WHAT YOU HAVE TO DO
Every line of the entries below that mentions "agent" is to be copied out.
--- EXTRACTED RECORDS Enclosed Below ---
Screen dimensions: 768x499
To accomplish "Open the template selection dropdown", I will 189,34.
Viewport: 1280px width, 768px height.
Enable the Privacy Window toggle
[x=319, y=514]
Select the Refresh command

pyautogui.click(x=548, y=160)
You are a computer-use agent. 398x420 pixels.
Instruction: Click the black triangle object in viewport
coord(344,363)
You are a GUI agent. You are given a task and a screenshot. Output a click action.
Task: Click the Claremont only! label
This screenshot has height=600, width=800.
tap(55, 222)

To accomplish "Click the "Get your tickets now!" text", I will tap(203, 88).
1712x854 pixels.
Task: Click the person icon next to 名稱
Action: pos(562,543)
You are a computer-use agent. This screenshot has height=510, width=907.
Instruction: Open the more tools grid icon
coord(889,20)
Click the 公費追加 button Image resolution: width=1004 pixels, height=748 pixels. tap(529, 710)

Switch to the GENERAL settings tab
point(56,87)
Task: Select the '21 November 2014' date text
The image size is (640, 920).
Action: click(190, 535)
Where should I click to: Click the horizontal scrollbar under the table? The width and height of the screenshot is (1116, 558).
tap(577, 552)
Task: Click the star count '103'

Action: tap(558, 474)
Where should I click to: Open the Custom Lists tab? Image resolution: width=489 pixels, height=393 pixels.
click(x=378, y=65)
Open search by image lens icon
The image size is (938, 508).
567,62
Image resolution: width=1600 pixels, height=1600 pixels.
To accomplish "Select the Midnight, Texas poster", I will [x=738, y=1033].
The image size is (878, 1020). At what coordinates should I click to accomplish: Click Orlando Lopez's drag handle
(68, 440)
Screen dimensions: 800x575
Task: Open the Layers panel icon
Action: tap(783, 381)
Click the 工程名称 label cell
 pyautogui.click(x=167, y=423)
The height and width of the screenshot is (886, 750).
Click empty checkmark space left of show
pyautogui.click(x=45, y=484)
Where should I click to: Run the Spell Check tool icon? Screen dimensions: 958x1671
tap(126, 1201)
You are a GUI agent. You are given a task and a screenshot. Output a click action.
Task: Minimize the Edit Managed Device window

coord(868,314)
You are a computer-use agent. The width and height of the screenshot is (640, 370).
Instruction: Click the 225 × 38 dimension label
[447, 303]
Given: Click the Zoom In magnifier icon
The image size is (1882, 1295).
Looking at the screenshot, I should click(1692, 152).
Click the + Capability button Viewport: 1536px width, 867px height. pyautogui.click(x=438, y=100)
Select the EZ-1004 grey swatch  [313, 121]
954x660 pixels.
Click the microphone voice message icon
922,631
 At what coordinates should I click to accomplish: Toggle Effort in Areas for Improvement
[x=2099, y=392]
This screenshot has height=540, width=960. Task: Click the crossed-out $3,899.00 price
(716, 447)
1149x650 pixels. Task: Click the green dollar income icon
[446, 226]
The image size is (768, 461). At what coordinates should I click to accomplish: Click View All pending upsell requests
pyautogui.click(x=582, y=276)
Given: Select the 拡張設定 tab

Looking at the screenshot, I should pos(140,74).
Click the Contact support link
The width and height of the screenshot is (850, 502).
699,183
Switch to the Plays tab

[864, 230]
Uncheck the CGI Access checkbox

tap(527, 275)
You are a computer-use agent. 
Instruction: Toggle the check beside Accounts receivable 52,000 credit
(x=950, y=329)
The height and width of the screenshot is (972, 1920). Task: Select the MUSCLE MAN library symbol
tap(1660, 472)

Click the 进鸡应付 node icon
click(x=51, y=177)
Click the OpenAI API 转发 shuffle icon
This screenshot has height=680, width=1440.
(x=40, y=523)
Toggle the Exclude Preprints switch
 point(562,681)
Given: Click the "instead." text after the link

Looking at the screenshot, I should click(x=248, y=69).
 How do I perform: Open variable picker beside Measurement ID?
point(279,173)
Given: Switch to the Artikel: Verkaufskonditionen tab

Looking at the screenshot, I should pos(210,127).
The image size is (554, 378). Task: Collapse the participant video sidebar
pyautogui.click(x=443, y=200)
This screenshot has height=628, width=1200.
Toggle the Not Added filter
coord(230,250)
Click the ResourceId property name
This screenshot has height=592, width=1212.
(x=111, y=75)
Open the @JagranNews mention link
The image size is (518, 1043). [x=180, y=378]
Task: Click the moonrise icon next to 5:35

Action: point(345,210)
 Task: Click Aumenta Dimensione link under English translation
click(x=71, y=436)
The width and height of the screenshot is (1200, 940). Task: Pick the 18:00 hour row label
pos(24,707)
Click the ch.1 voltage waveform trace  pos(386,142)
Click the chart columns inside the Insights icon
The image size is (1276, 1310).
--- End of Enclosed EXTRACTED RECORDS ---
SOLUTION FOR THIS TASK
You are a computer-use agent. 398x420 pixels.
You are a GUI agent. You are given a task and a screenshot. Output a click action.
You are a computer-use agent. This screenshot has height=510, width=907.
You are a GUI agent. You are given a task and a screenshot. Output a click action.
You are a computer-use agent. The width and height of the screenshot is (640, 370).
You are a computer-use agent. 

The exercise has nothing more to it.